危険情報
パラグアイの危険情報【危険レベル継続】(内容の更新)
更新日 2024年12月25日
危険レベル・ポイント
【危険レベル】
● コンセプシオン県ウブ・ジャウ市と隣接するアマンバイ県内の県境付近、コンセプシオン県(サン・ラサロ市、サン・カルロス・デル・アパ市を除く)、サン・ペドロ県サン・ペドロ・デ・ウクアマンディジュ市及びショレ市より北、アマンバイ県カピタン・バド市及びアルト・パラナ県プレシデンテ・フランコ市
レベル2:不要不急の渡航は止めてください。(継続)
● 首都アスンシオン市及びその周辺、アマンバイ県ベジャ・ビスタ・ノルテ市及びペドロ・ファン・カバジェロ市、カニンデジュ県サルト・デル・グアイラ市、アルト・パラナ県シウダ・デル・エステ市並びにイタプア県エンカルナシオン市
レベル1:十分注意してください。(継続)
【ポイント】
●コンセプシオン県、サン・ペドロ県及びアマンバイ県の一部の地域では、パラグアイ人民解放軍(EPP)や武装農民グループ(ACA)などの反政府武装グループが、誘拐・殺人等の凶悪犯罪を起こしており、治安機関による掃討作戦が進められているものの、2024年1月にはEPPの犯行と思われる襲撃事件が発生しています。同地域への不要不急の渡航は止めてください。
●首都アスンシオン市及びその周辺を始め、ブラジルと国境を接する一部地域やアルゼンチンと国境を接する一部地域では、強盗や麻薬等に関連した犯罪に一般市民が巻き込まれる危険性があります。

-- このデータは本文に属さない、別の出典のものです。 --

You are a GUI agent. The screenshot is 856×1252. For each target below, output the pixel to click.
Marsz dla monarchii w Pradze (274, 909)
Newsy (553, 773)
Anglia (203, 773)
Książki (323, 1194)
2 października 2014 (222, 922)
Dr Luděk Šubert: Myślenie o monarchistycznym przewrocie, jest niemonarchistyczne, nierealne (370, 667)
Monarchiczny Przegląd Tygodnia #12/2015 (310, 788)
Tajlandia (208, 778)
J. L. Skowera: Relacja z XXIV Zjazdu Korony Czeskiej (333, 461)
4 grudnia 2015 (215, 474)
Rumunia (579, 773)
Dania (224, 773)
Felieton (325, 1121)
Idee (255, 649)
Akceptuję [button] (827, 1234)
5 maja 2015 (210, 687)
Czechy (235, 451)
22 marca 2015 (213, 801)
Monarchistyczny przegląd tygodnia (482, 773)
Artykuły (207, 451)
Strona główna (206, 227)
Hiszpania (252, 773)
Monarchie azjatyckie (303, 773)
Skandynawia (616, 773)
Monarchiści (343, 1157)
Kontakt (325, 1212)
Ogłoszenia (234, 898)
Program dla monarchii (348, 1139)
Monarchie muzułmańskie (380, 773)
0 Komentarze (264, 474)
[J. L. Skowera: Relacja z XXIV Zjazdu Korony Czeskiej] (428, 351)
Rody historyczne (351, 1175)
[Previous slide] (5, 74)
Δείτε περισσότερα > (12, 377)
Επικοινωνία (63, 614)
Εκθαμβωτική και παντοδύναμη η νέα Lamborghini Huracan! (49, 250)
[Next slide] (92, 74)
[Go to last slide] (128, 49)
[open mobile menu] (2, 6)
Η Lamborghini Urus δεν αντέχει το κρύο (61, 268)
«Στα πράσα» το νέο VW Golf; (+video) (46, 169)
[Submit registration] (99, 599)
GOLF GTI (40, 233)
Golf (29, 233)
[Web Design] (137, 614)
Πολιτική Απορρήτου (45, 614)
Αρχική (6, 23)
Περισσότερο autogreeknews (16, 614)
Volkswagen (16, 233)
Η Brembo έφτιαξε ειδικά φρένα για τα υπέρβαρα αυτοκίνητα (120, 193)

特に注意が必要とされるアマンバイ県カピタン・バド市、アルト・パラナ県プレシデンテ・フランコ市に対し危険レベル2を、アマンバイ県ベジャ・ビスタ・ノルテ市、同県ペドロ・ファン・カバジェロ市、カニンデジュ県サルト・デル・グアイラ市、シウダ・デル・エステ市、イタプア県エンカルナシオン市に対しレベル1を継続して発出します。

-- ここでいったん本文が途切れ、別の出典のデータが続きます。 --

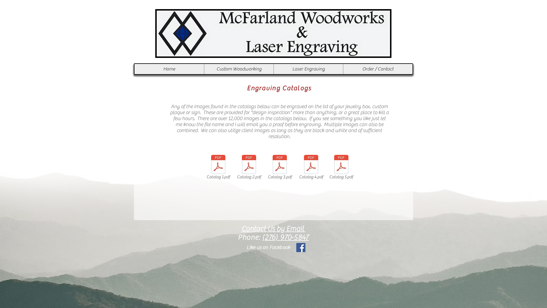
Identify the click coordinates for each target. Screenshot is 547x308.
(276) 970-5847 (285, 237)
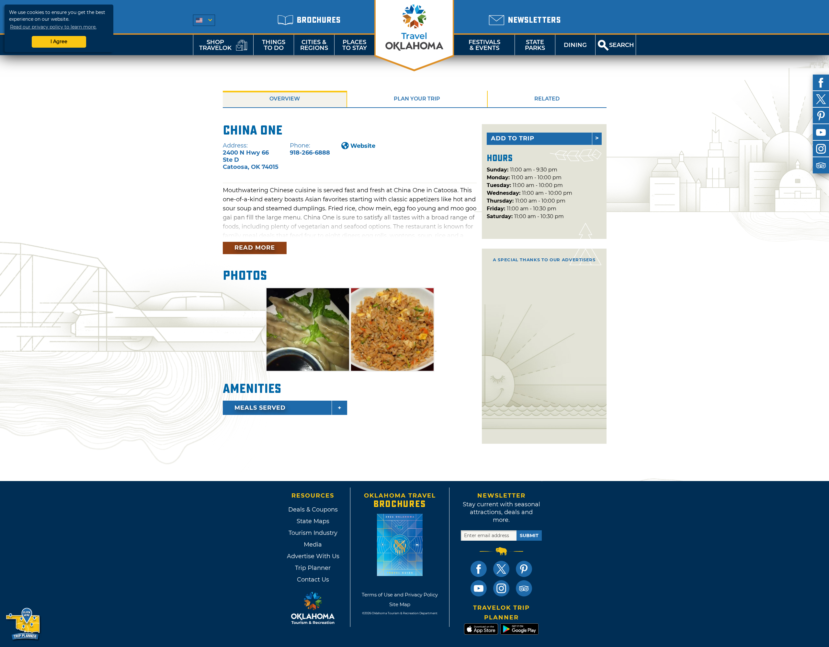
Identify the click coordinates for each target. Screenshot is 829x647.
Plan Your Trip (417, 99)
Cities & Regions (314, 45)
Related (547, 99)
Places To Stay (354, 45)
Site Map (399, 604)
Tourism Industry (313, 532)
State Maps (313, 521)
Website (362, 145)
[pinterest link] (524, 569)
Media (313, 544)
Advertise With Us (313, 556)
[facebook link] (479, 569)
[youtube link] (479, 588)
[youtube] (821, 132)
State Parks (535, 45)
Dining (575, 45)
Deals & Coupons (313, 509)
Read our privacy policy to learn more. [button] (53, 27)
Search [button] (621, 45)
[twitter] (821, 99)
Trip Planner (313, 567)
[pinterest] (821, 116)
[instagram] (821, 149)
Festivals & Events (484, 45)
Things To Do (273, 45)
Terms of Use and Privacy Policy (400, 595)
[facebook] (821, 83)
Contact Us (313, 579)
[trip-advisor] (821, 165)
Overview (284, 99)
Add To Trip (512, 138)
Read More (254, 247)
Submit (529, 535)
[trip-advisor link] (524, 588)
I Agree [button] (59, 41)
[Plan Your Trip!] (23, 624)
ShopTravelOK (215, 45)
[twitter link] (501, 569)
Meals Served (260, 407)
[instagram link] (501, 588)
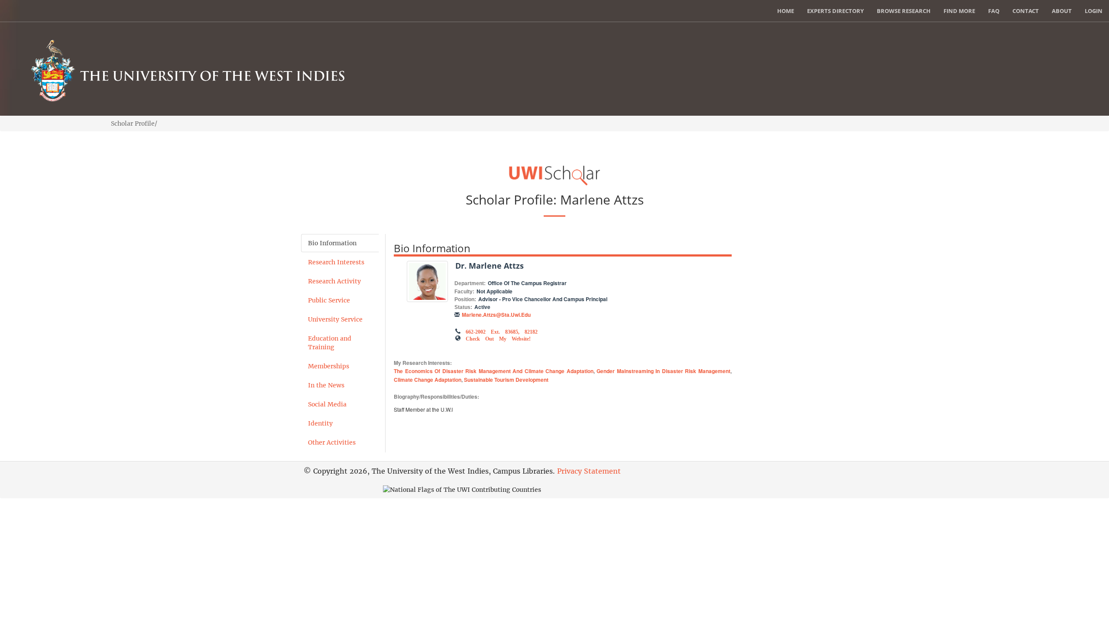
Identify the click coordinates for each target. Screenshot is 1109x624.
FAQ (993, 11)
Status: (463, 307)
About (1062, 11)
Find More (959, 11)
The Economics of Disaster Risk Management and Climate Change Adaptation (493, 371)
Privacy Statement (589, 471)
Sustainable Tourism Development (506, 380)
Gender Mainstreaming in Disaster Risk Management (663, 371)
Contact (1025, 11)
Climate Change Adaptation (427, 380)
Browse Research (904, 11)
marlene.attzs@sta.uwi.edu (496, 314)
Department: (470, 283)
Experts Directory (835, 11)
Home (785, 11)
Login (1094, 11)
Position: (465, 299)
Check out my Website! (498, 338)
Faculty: (464, 292)
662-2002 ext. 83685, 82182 (502, 331)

● コンセプシオン県ウブ・ジャウ市と隣接するアマンバイ県内の県境付近、コンセプシオン県(サン・ラサロ市、サン・カルロス・デル・アパ市を除く)、サン・ペドロ県サン・ペドロ・デ・ウクアマンディジュ市及びショレ市より北、アマンバイ県カピタン・バド市及びアルト・パラナ県プレシデンテ・フランコ市
レベル2:不要不急の渡航は止めてください。(継続)
● 首都アスンシオン市及びその周辺、アマンバイ県ベジャ・ビスタ・ノルテ市及びペドロ・ファン・カバジェロ市、カニンデジュ県サルト・デル・グアイラ市、アルト・パラナ県シウダ・デル・エステ市並びにイタプア県エンカルナシオン市
レベル1:十分注意してください。(継続)
【ポイント】
●コンセプシオン県、サン・ペドロ県及びアマンバイ県の一部の地域では、パラグアイ人民解放軍(EPP)や武装農民グループ(ACA)などの反政府武装グループが、誘拐・殺人等の凶悪犯罪を起こしており、治安機関による掃討作戦が進められているものの、2024年1月にはEPPの犯行と思われる襲撃事件が発生しています。同地域への不要不急の渡航は止めてください。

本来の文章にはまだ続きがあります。